### Document passage:
········
Neither sodomy nor buggery is defined in T.C.A. § 40-2712, or elsewhere in the code. Furthermore, there appears to have been no authoritative determination by the courts of this state as to their respective meanings as employed in this statute. Therefore, we must look to the common law. Cf. McNally v. Hill, 293 U.S. 131, 55 S.Ct. 24, 79 L.Ed. 238 (1934). At common law, these two terms do not appear to have been employed with complete consistency. However in our view of this case, only one aspect of their definitions is determinative, and on that aspect there appears to be little disagreement. The consensus of the authorities is that at common law neither sodomy nor buggery included any form of oral-genital sex, but rather, taken together, referred only to anal copulation among humans and to the copulation of a human with a beast. R.M. Perkins, Criminal Law 389-390 (1969). In view of the extreme penalty provided by the habitual criminal act, a conviction for acts outside the strict common law definitions of sodomy and buggery will not be held to be within the meaning of those terms as used in T.C.A. § 40-2712 absent a clear indication that such was the intent of the legislature. See, e.g., Chadwick v. State, 201 Tenn. 57, 296 S.W.2d 857 (1956). From this it follows that neither sodomy nor buggery as those terms are used in T.C.A. § 40-2712 is coextensive with the "crime against nature" prohibited by T.C.A. § 39-707, which has been interpreted as including several oral sex acts. See Stephens v. State, 489 S.W.2d 542 (Tenn.Cr. App. 1973).
········
### Entries:

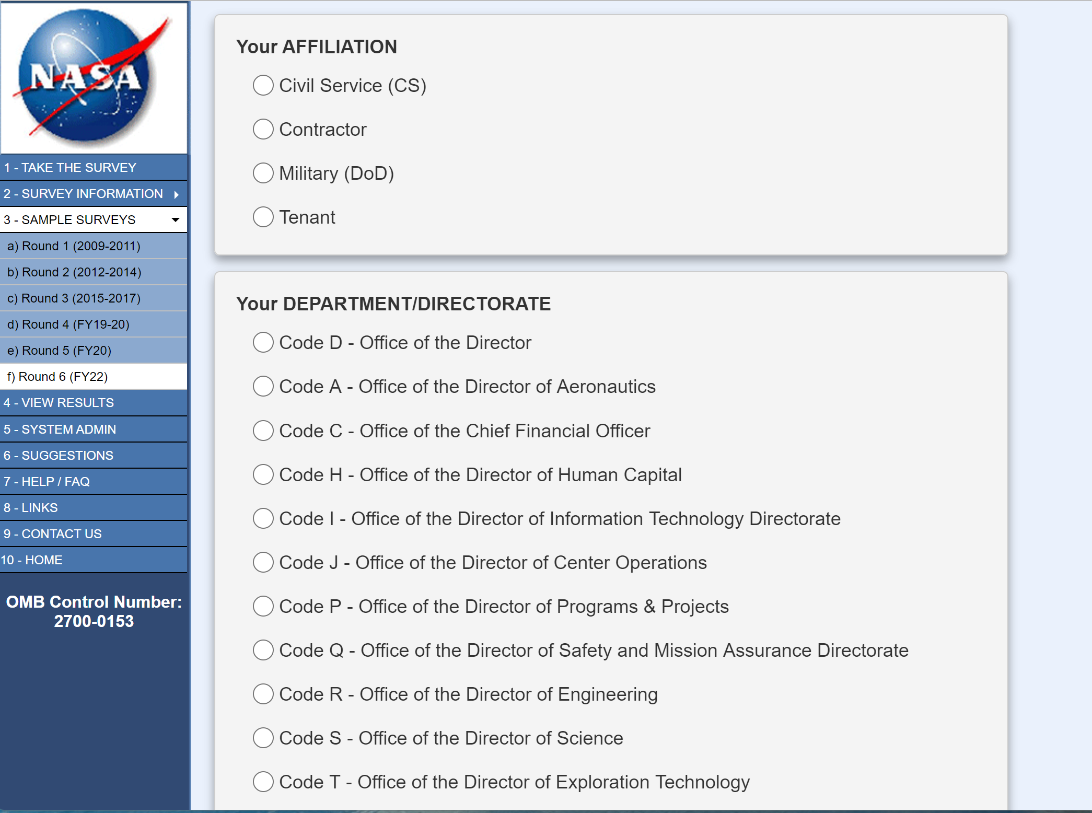This screenshot has width=1092, height=813.
Task: Select Military (DoD) affiliation
Action: 263,173
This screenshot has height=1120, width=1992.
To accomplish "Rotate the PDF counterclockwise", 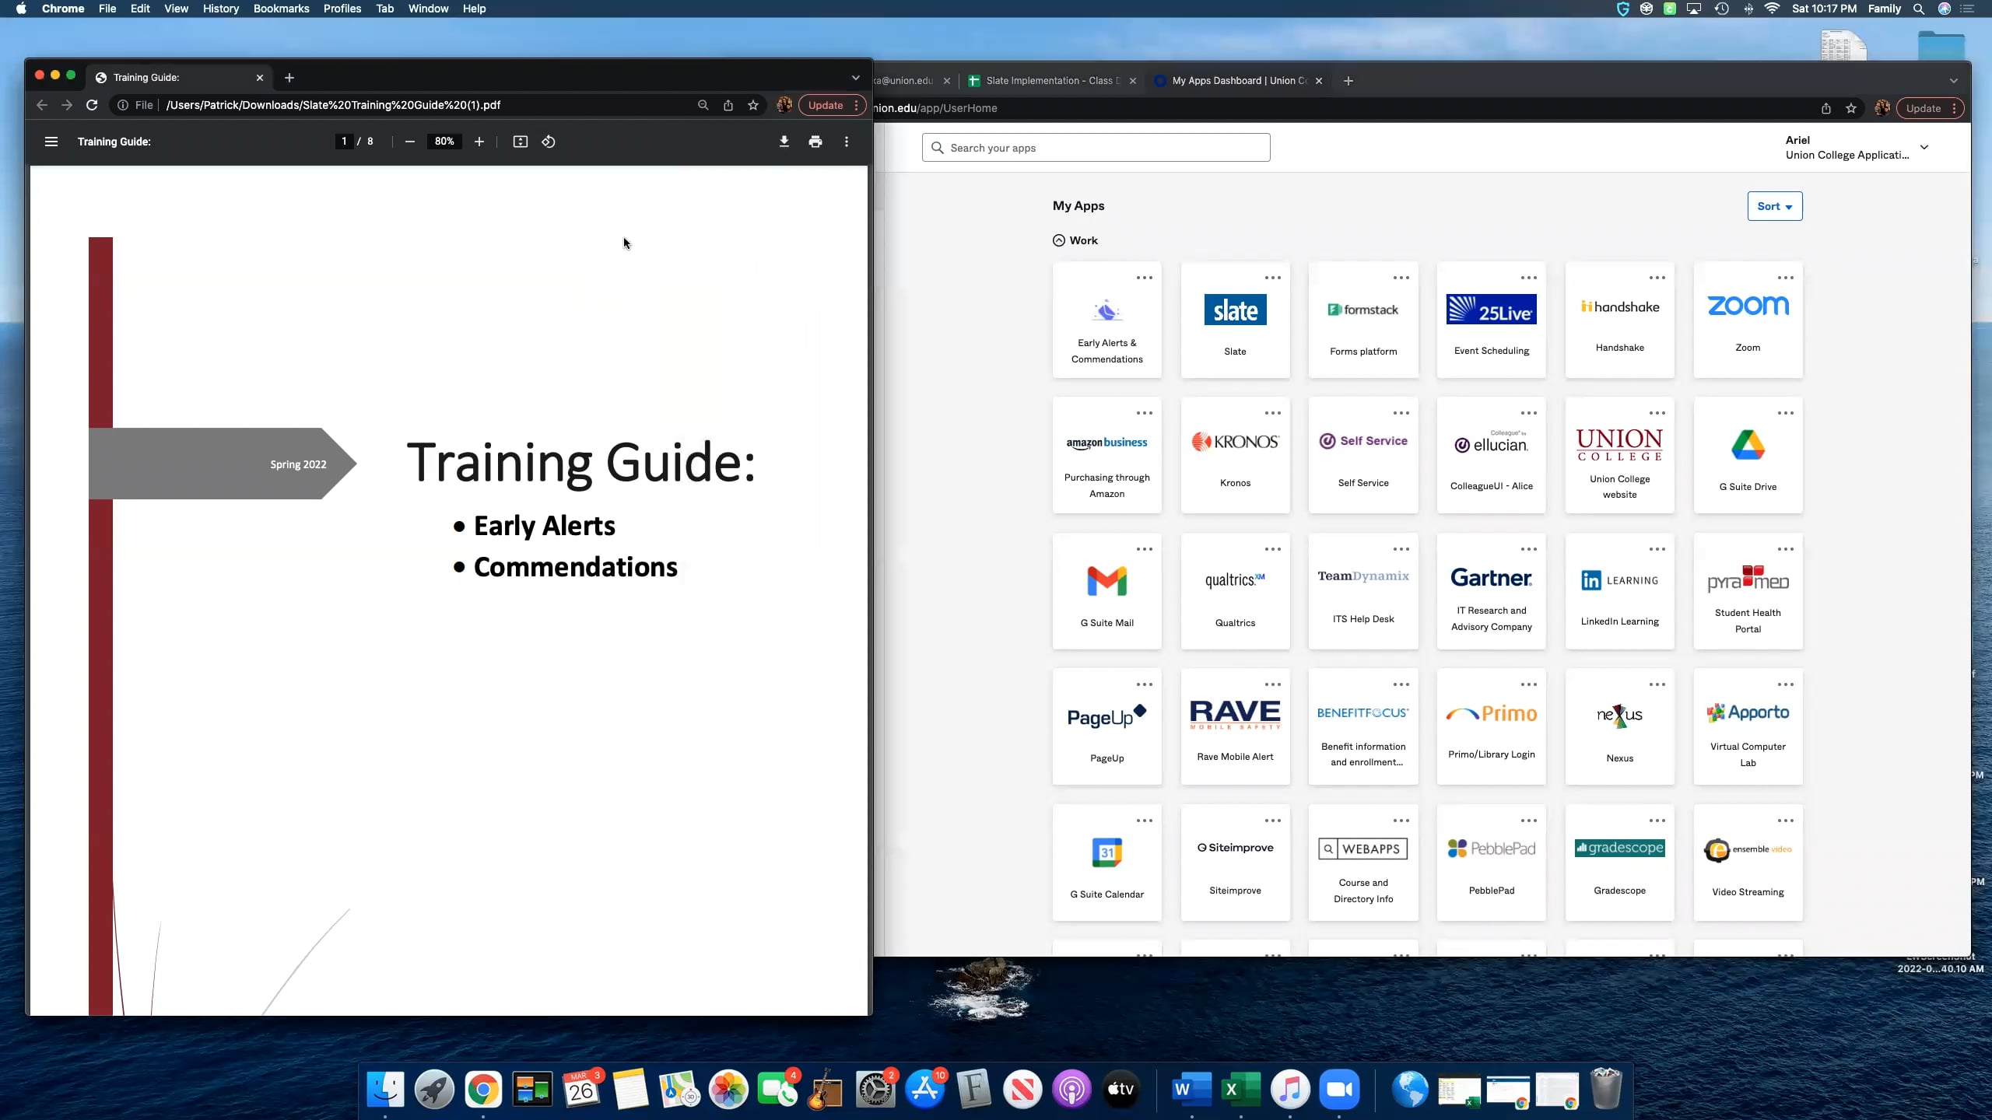I will pos(548,142).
········
### What is being asked:
Put this sentence from the court passage into Spanish: "At common law, these two terms do not appear to have been employed with complete consistency." The listing was drawn from a separate source.

### Result of the task:
En el common law, estos dos términos no parecen haberse empleado de manera totalmente coherente.